In earlier work, in fact, the University of Washington team's results were different depending on whether these workers were included in their analysis; including them made the effects of the minimum wage look more positive. Second, the University of Washington team does not present enough data for us to assess the validity of its "synthetic control" in Washington -- that is, the set of areas to which they compare the results they observe in Seattle. The Seattle labor market is not necessarily comparable to other labor markets in the state, and given some of the researchers' implausible results, it's hard to believe the comparison group they chose is an appropriate one.

Suggesting Seattle's booming labor market may have skewed the study's results, two nonpartisan economists concluded it "suffers from a number of data and methodological problems that bias the study in the direction of finding job loss, even where there may have been no job loss at all." And the Washington Post also notes the researchers' findings are suspiciously "out of step with a large body of research," including another study from U.C. Berkeley researchers [PDF] which determined Seattle's wage increase "is having its intended effect."

28 of 528 comments (clear)

  1. That's fresh by Anonymous Coward · · Score: 3, Insightful

    >And the Washington Post also notes the researchers findings are suspiciously "out of step with a large body of research

    As in, "the large body of research" where 79% of economists agree that "a minimum wage increases unemployment among young and unskilled workers"? This is undergrad economics at any college worth its salt.

  2. Re:Minimum wage itself is flawed. by rosshalz · · Score: 4, Interesting

    You misunderstand what a free market is.

    Free market means that governments or regulatory bodies cannot set the PRICE of goods and services. There's nothing wrong in setting minimum acceptable standards.

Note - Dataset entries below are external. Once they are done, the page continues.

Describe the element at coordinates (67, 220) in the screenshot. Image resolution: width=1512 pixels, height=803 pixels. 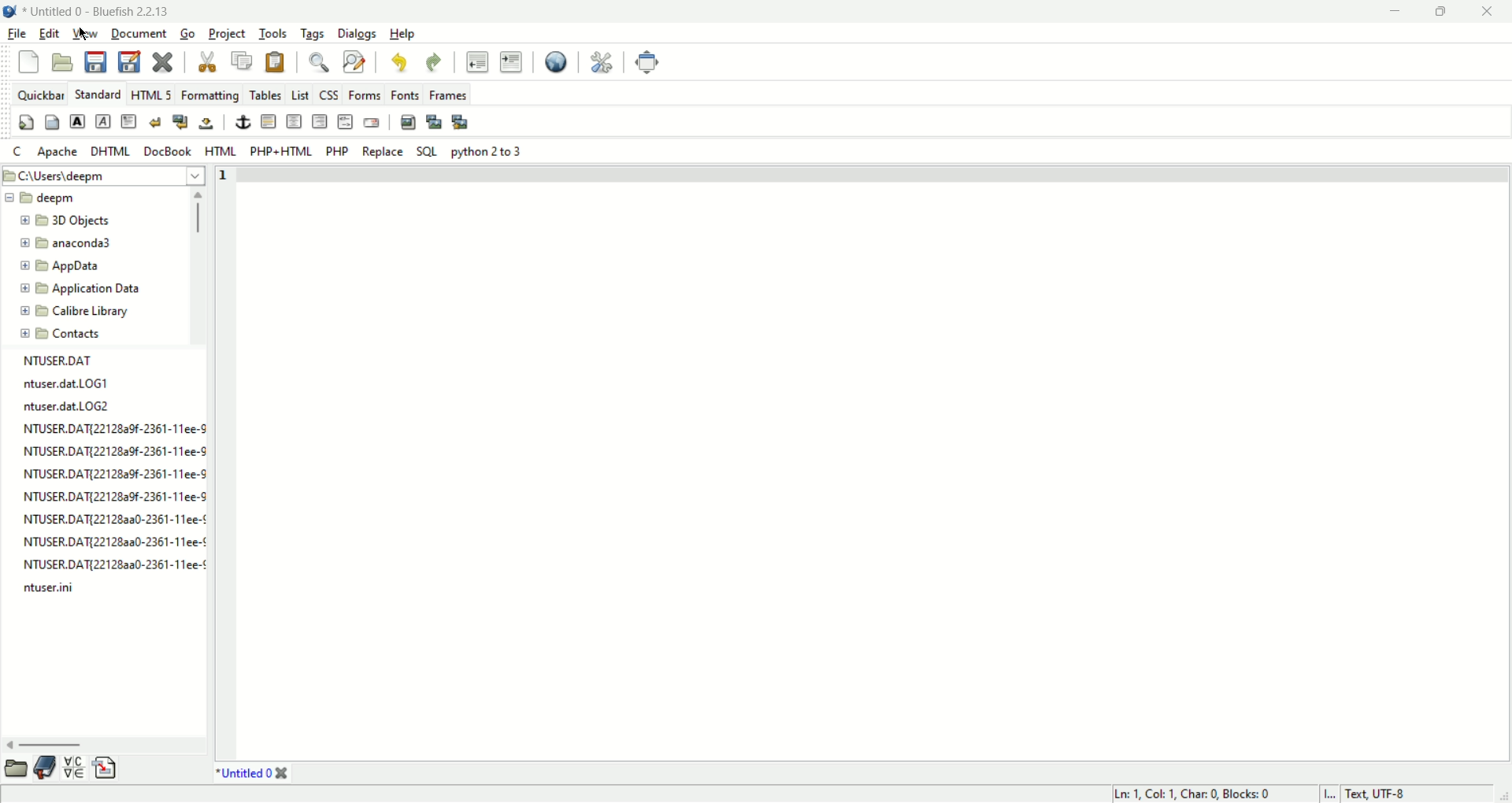
I see `3D objects` at that location.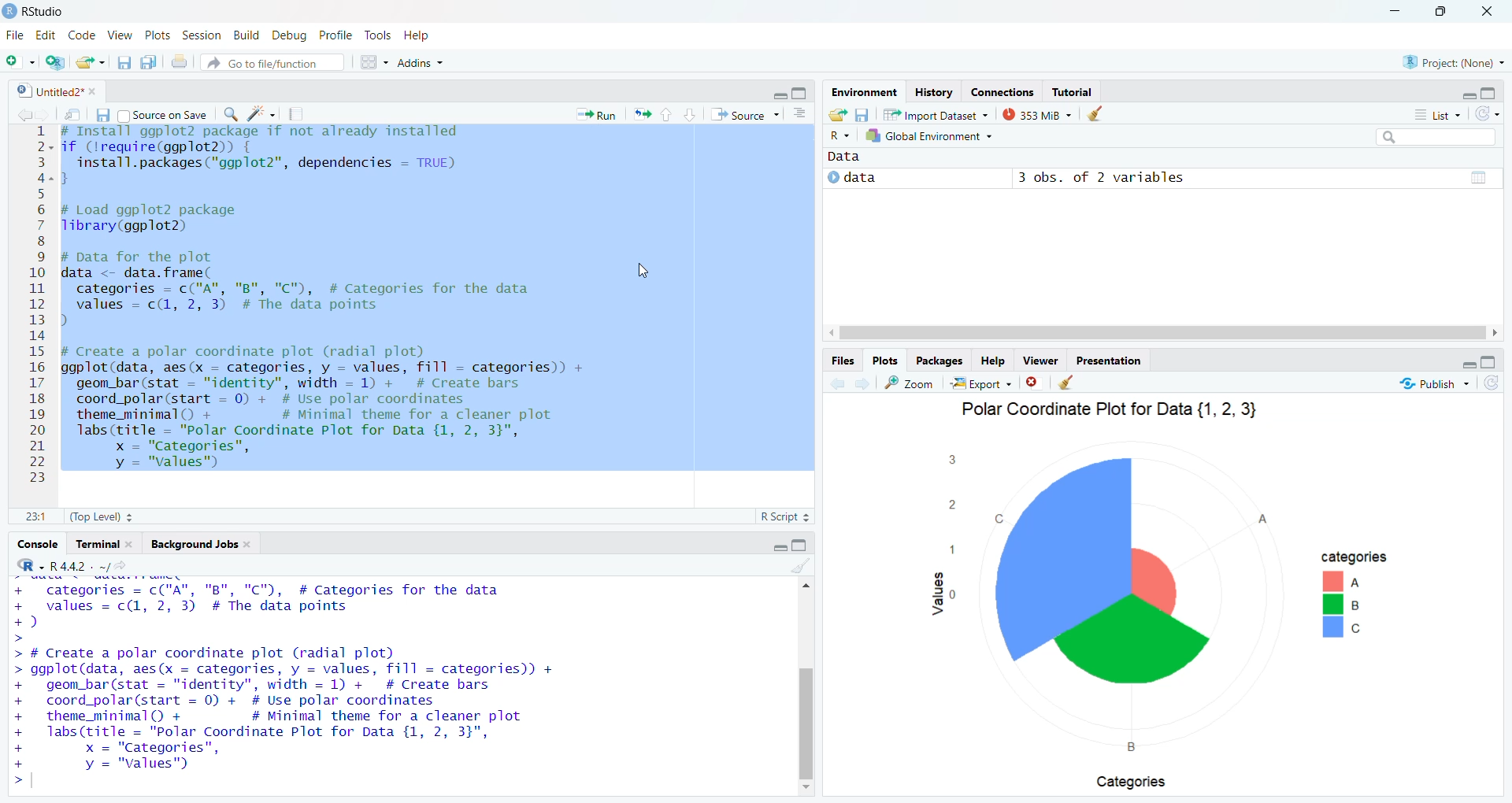  I want to click on clear all plots, so click(1070, 385).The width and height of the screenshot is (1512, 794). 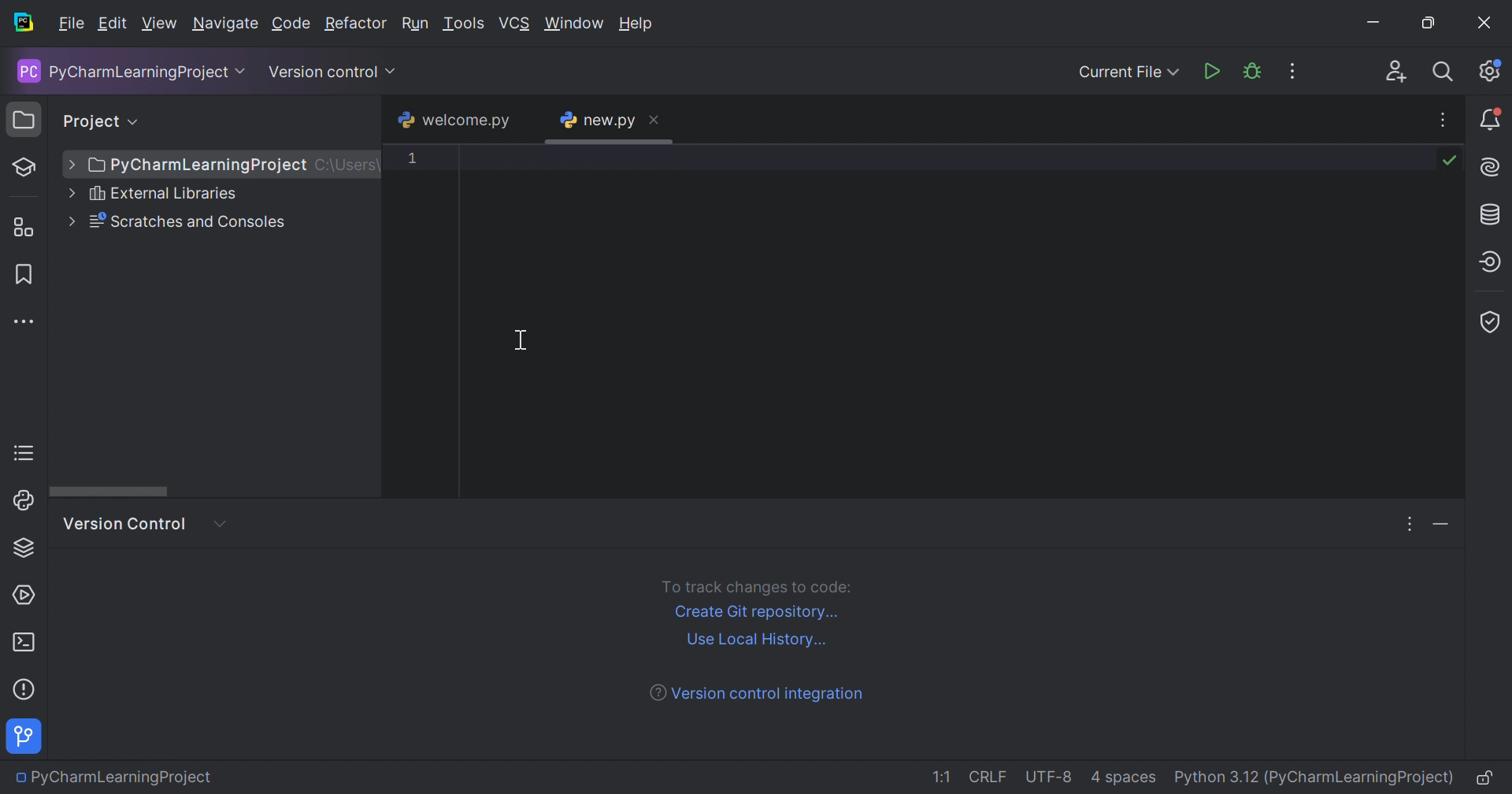 What do you see at coordinates (355, 26) in the screenshot?
I see `Refactor` at bounding box center [355, 26].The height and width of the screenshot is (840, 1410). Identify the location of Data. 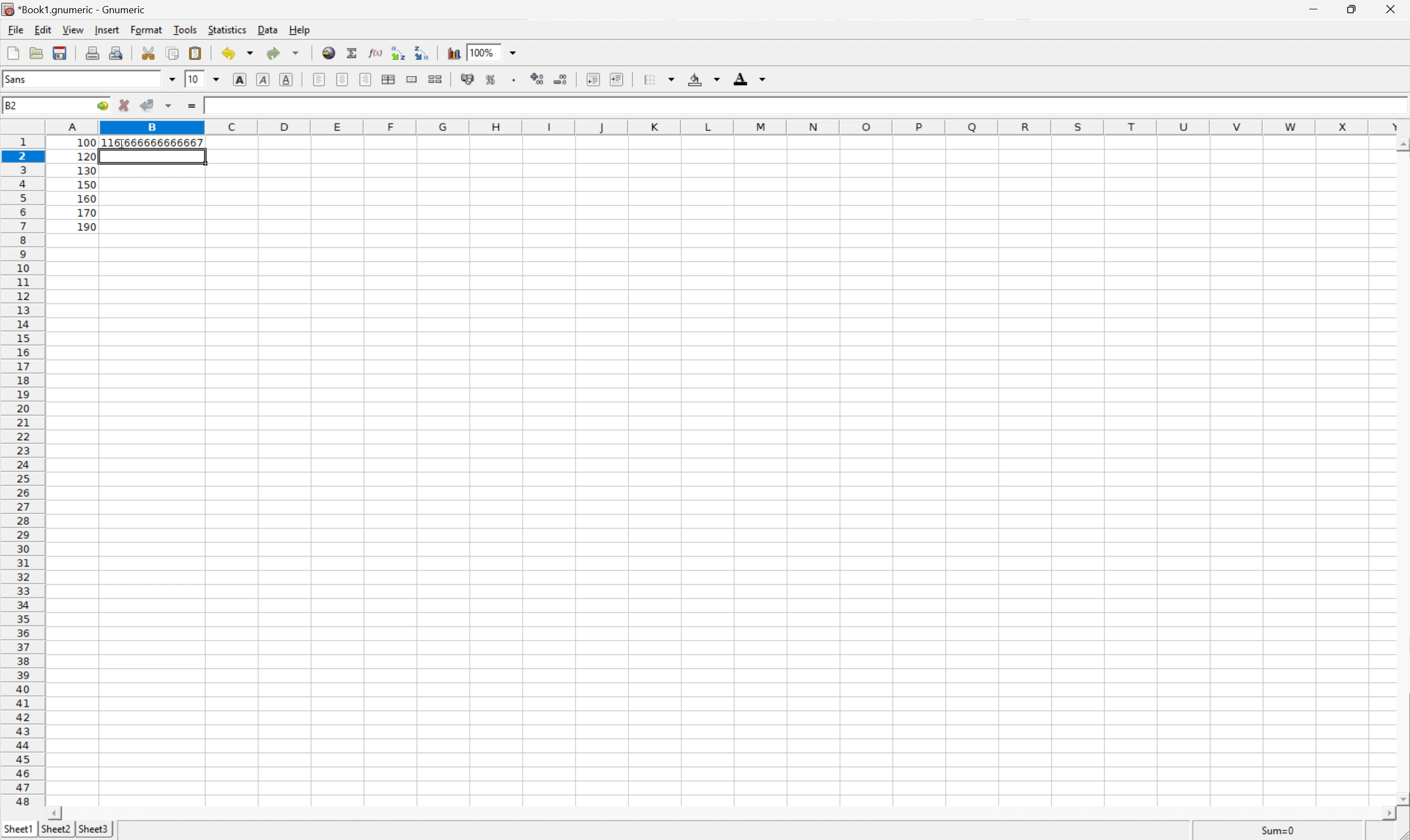
(267, 28).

    Ex: Sure.. mandate $150/Hr. then businesses can choose to either sell at existing price+$150, get rid or replace some employees and sell at same price.

    Get it? the final PRICE is what's free to be decided by businesses.

    Minimum wage and free markets can co-exist. Imagine if businesses said "Hurr-durr how dare government say I have to keep my premises clean huh? this is a free market dammit!"

  3. Investigative study "smells" by Latent+Heat · · Score: 3, Insightful

    As with code "smells", the response to the Seattle study suffers from study "smells."

    It seems the people want a certain outcome, namely, that increasing the minimum wage puts more money in the pockets of working persons trying to get by. I mean, who can be against that apart from some mean-spirited Conservatives and clueless Libertarians, no?

    But isn't science supposed to be about where the data lead instead about what we want the outcome to be? This study isn't what we want to hear so oh noes, the study has flaws and it doesn't agree with all of those other studies.

    I am sure this study has flaws along with every other data-collection and interpretation effort in the social sciences. My concern is with the confirmation-bias-y tone of the parent post, like the Wild West prospector who sees a few yellow sparkles and starts hopping up in down, "There's goooolllld in them thar heels!"

    1. Re:Investigative study "smells" by El+Cubano · · Score: 4, Interesting

      So, you are saying that people should be "free" to work for low wages where they can't afford food or shelter?

      So, you are saying that people should be "free" to work for the highest wage they can obtain? Perhaps Seattle should introduce a maximum wage bill that caps wages at something reasonable, like $30/hour. I mean, if the government gets to decide what the minimum standard is for someone to live and how much they should be paid, then why not also define, set, and enforce a maximum standard as well?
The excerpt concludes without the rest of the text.